Bez sens totalny. Zamiast wejść i wspierać… Baa.. Zamiast nie wejść i dopingować pod sektorem żeby piłkarze ich słyszeli, żeby ich zmotywować czy coś to ci woleli krzyknąć „Jesteśmy zawsze tam…” i zawinąć się do domu. Nosz kurwa co to ma znaczyć? To jak na wyjazd będzie jechać 1000 osób a 800 będzie z biletami też zawrócicie karawanę??

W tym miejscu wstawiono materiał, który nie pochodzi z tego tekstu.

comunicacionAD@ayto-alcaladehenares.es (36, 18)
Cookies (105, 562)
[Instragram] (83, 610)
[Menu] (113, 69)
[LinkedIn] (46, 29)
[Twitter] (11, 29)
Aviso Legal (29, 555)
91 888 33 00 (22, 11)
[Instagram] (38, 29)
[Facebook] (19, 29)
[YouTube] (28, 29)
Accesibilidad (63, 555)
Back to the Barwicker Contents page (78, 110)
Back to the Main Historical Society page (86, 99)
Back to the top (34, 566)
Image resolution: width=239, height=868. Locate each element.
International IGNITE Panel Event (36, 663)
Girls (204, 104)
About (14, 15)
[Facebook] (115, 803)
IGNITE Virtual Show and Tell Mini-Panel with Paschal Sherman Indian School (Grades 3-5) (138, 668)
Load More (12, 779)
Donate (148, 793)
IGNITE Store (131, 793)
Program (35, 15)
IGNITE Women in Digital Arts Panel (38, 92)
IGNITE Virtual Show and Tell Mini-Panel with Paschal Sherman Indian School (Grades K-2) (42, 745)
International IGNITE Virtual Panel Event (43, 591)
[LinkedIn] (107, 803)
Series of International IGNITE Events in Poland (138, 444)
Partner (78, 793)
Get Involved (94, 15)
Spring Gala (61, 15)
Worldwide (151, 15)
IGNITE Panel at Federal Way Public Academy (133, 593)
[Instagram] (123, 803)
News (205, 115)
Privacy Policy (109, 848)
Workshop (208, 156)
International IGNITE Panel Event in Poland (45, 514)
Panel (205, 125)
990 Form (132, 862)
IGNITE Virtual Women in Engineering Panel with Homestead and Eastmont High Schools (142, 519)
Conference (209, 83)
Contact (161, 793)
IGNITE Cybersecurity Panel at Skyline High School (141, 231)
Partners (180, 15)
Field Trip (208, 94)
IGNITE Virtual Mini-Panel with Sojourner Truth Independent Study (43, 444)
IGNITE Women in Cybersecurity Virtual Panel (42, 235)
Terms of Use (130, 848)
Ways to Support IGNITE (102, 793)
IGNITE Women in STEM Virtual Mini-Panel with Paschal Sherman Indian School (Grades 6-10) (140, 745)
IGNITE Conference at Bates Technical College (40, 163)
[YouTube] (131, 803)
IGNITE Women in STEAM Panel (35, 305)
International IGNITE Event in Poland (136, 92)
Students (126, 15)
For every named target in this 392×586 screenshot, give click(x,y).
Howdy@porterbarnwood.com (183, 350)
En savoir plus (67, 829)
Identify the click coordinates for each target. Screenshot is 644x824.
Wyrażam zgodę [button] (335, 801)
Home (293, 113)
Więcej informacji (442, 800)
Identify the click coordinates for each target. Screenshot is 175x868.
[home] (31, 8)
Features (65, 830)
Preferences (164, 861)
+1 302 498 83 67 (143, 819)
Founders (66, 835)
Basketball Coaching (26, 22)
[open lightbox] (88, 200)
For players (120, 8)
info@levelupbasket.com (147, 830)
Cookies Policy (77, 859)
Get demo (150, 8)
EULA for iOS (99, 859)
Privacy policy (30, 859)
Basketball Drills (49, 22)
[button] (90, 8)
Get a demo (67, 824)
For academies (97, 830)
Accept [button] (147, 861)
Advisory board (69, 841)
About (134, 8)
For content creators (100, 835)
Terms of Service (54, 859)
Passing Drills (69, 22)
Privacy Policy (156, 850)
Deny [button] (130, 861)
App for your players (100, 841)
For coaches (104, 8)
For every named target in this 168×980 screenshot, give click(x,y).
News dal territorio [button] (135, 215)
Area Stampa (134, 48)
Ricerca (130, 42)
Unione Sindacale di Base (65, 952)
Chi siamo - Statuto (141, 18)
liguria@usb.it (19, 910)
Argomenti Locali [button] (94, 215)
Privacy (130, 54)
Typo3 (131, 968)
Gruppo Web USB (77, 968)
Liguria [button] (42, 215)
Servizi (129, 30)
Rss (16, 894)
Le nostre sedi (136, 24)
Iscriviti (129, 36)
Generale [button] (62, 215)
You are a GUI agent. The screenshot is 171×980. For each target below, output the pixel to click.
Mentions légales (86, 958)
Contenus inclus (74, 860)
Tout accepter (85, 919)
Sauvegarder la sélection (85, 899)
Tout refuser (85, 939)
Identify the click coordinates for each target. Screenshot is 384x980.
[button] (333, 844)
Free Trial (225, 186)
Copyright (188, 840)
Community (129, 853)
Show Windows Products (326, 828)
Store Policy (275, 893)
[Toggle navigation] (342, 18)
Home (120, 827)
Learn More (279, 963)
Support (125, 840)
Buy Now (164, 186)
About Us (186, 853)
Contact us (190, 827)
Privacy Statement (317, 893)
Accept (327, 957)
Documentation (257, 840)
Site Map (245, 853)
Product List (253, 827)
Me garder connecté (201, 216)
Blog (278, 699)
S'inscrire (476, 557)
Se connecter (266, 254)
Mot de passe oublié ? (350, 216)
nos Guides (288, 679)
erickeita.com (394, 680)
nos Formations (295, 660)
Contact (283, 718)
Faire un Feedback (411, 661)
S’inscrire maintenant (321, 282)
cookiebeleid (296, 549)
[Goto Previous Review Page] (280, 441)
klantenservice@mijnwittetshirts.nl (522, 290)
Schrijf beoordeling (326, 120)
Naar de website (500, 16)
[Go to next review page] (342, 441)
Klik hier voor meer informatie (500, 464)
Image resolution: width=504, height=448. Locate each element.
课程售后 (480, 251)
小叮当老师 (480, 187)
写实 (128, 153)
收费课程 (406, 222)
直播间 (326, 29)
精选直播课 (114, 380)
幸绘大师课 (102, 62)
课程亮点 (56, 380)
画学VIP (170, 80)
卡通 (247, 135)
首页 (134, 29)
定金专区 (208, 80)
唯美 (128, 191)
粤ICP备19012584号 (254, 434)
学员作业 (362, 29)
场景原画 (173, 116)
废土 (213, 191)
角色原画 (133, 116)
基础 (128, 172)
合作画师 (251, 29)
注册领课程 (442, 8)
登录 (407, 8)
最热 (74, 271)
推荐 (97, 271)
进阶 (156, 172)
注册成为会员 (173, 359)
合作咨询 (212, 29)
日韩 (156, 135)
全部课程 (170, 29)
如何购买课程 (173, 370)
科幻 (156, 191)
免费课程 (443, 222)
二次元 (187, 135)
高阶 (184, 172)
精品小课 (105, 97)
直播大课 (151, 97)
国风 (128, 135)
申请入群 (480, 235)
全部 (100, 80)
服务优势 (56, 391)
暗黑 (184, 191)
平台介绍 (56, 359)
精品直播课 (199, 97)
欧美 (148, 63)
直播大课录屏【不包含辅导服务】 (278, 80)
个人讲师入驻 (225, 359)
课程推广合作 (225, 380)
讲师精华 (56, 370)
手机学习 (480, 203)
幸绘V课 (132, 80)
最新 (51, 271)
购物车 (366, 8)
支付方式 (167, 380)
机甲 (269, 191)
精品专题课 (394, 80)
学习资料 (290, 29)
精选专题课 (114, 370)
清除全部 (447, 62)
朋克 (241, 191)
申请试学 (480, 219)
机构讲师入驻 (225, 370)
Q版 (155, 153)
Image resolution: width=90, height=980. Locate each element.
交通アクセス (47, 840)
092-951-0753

Głupota totalna pokazuje organizację grupy wyjazdowej. Na mecz wyjazdowy gdzie sektor dla drużyny gości liczy określoną liczbę jedzie się w tej właśnie określonej liczbie osób. To tak jakbyś na Widzew chciał wpuścić 4 tyś kibiców np Legii i co weszliby? Nie bo wiedzą jaka jest pojemność sektora dla kibiców gości i przyjechaliby w tej właśnie określonej liczbie. Pisanie, że udaje się wejść w większej liczbie osób to głupota. Prawdziwy powód? Było info że Lech będzie po meczu czekał? Więc żaden wyjazd nie będzie już miał miejsca gdzie będzie mała ilość dostępnych wejściówek z uwagi właśnie na tą sytuację. 210 osób… Czytaj więcej »
Na kibice.net to wyczytałeś?
Proponuję barana w ścianę i nie wypowiadać się na tematy, na które nie masz zielonego pojęcia, bo tylko się ośmieszasz.
barana sobie możesz sam strzelić jak już strach Ci minie.